:: DATA EXTRACT

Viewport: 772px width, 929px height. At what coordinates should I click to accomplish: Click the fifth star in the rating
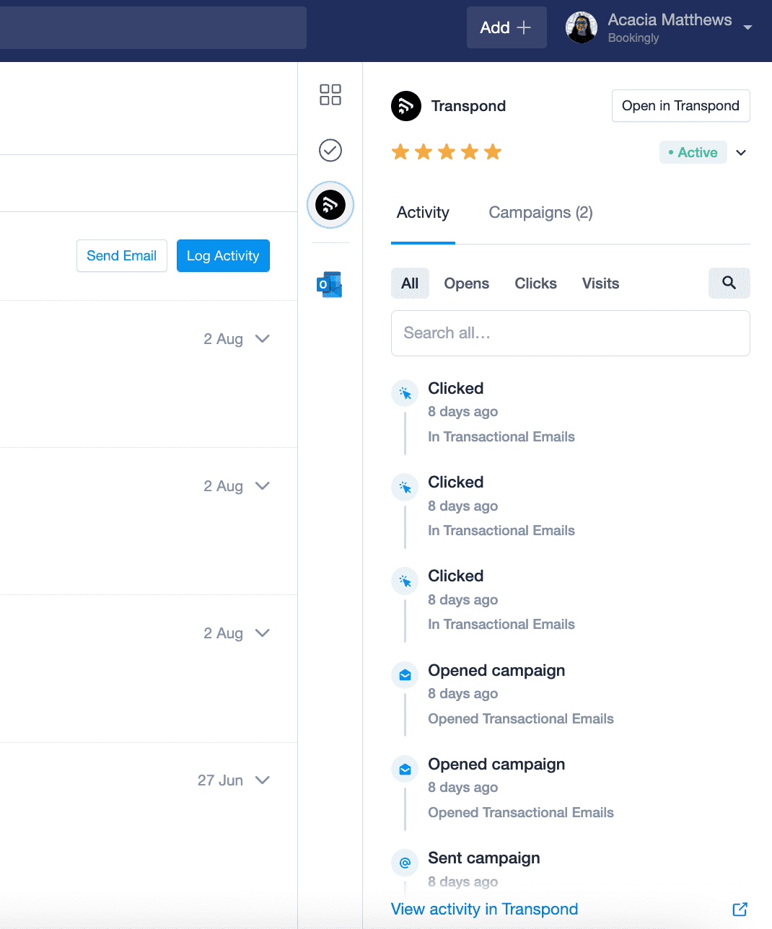click(x=493, y=152)
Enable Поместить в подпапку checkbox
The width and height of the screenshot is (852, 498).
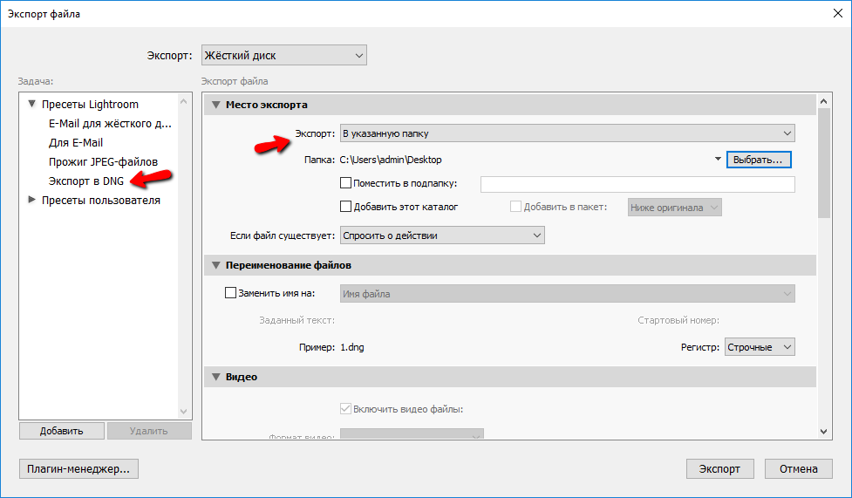345,184
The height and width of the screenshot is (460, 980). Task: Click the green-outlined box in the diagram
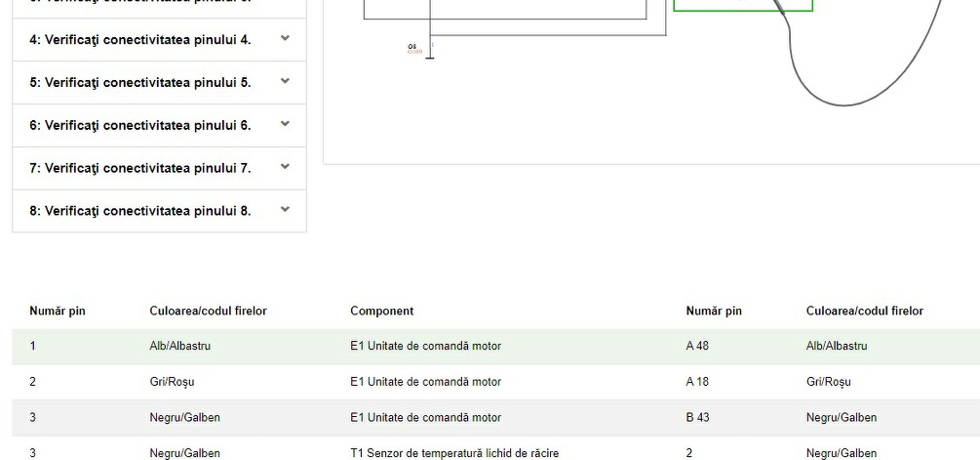point(742,7)
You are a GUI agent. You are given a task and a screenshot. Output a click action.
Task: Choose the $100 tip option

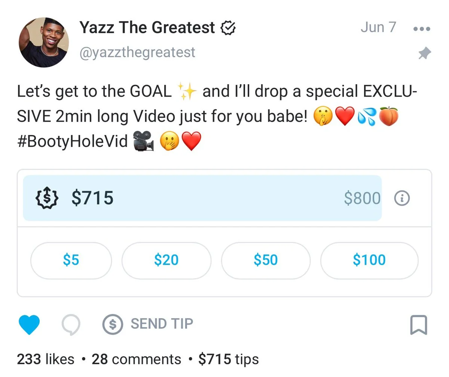pos(369,260)
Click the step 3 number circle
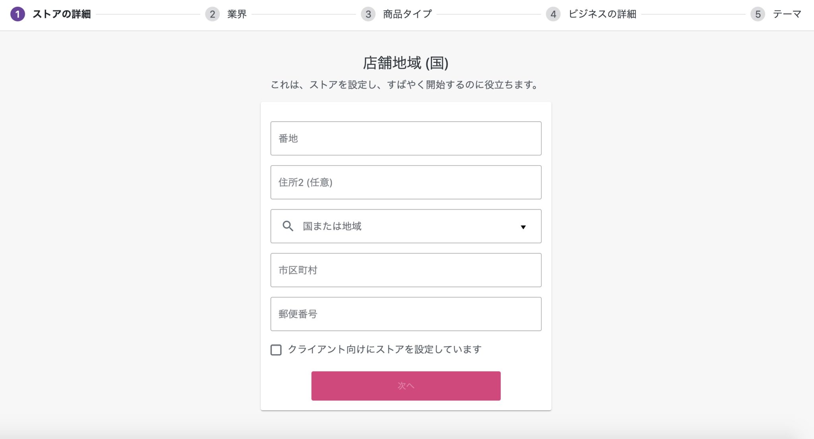 pyautogui.click(x=368, y=14)
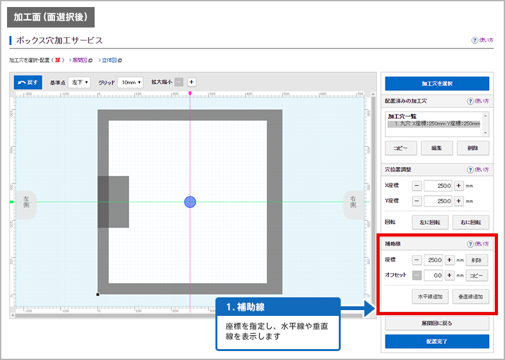Increase X座標 with its plus button

pyautogui.click(x=458, y=185)
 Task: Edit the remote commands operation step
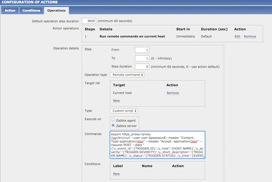[237, 36]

::::

- **EXERCISE OBJECTIVE**
Transcribe every record above exactly as written, leaving out any pictures.

- **RESULT BELOW**
Viewport: 772px width, 929px height. At what coordinates should I click to accomplish: Click the fifth star in the rating
click(x=493, y=152)
Enable Поместить в подпапку checkbox
The width and height of the screenshot is (852, 498).
345,184
The height and width of the screenshot is (460, 980). Task: Click the green-outlined box in the diagram
point(742,7)
You are a GUI agent. You are given a task and a screenshot. Output a click action.
Task: Choose the $100 tip option

pos(369,260)
Click the step 3 number circle
 pyautogui.click(x=368, y=14)
Increase X座標 with its plus button

pyautogui.click(x=458, y=185)
 Task: Edit the remote commands operation step
[237, 36]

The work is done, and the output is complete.